Despite this, the current study may shed light on the role of different fatty acids on NAFLD in acute stroke patients. The same group has published on the association of serum fatty acids and higher serum DGLA levels with the age of onset of acute ischemic stroke and intracerebral haemorrhage [15, 16]. DGLA is commonly used as a health supplement for its alleged effects in a variety of diseases, including suppression of chronic inflammation, vasodilation and blood pressure lowering, and inhibition of progression of atherosclerosis [17]. On the other hand, DGLA is metabolized to arachidonic acid, and subsequently into prostaglandin E2, thromboxane A2, or leukotriene C4, thereby potentially increasing the risk of cerebrovascular events by the virtue of a pro-inflammatory state. Therefore, it would appear that the types of fatty acids and their metabolites may determine the quality of the triglyceride, and some in fact may not be detrimental. A previous study has shown that individual serum trans, saturated, and monosaturated fatty acids were positively associated with ischemic stroke, in contrast to individual n3 and n6 polyunsaturated fatty acids where there was an inverse relationship [18]. It would be important to identify why some patients have higher DGLA than the others, and a detailed dietary history would be helpful.
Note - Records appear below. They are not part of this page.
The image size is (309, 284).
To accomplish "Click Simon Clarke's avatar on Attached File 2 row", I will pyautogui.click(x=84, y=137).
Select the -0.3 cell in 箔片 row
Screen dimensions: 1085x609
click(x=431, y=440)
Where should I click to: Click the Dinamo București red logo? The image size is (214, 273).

Before we can draw any firm conclusions from the study, there are several aspects to consider. First, the issue with higher serum albumin remains unresolved. Second, as with all cross-sectional studies, reverse causality remains a possibility, and selection bias cannot be eliminated. Thirdly, the diagnosis of NAFLD was based on ultrasound only. Last, and most importantly, a comparison arm consisting of non-stroke patients is lacking, therefore, we cannot ascertain whether the current findings are specific for acute stroke patients, and why one would expect the risk factors to vary in stroke, as compared to other cardiovascular diseases. Furthermore, the lack of a control group means that we cannot determine whether there is any actual association of NAFLD and stroke. Ultimately, acute stroke is the more important endpoint, and a control arm is required to determine if factors associated with NAFLD development are also important in stroke occurrence. Identifying risk factors associated with NAFLD in acute stroke patients in itself has less clinical relevance, especially in the absence of liver sequelae.
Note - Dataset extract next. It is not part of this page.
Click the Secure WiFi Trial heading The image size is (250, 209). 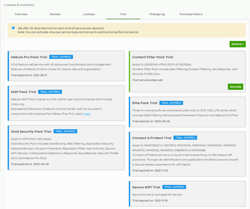[146, 187]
There is evidence to suggest that the presence of NAFLD not only can increase the risk of stroke, but also impact on the outcome after a stroke event, although the results have been contradictory. Some studies have shown that NAFLD may be associated with more severe stroke and worse outcome [19]. Paradoxically, another study showed that a higher burden of hepatic steatosis was associated with less severe stroke and better functional outcome [20]. It remains possible that the underlying liver fibrosis and not steatosis is responsible for outcomes after stroke [21]. Indeed, the presence of liver fibrosis has been shown to be associated with unfavourable long-term prognosis in ischemic stroke or transient ischemic attack patients [8, 21].

As the relationships between NAFLD, steatosis, fibrosis, stroke risk, and stroke outcome are complex, well-designed randomized controlled trials with adequate follow-up and sample size to demonstrate a reduction in incidence of stroke with treatment of NAFLD may be a valuable addition in filling the lacunae in evidence so far. A standardized method for the diagnosis of NAFLD should be adopted and repeated at intervals along with updated histories on medication, physical activity, dietary modification, and the development of metabolic disorders. This will allow identification of risk factors underlying NAFLD and cerebrovascular disease, assessment of their dynamic impact on stroke development, and allowing better management directed at reducing these risks.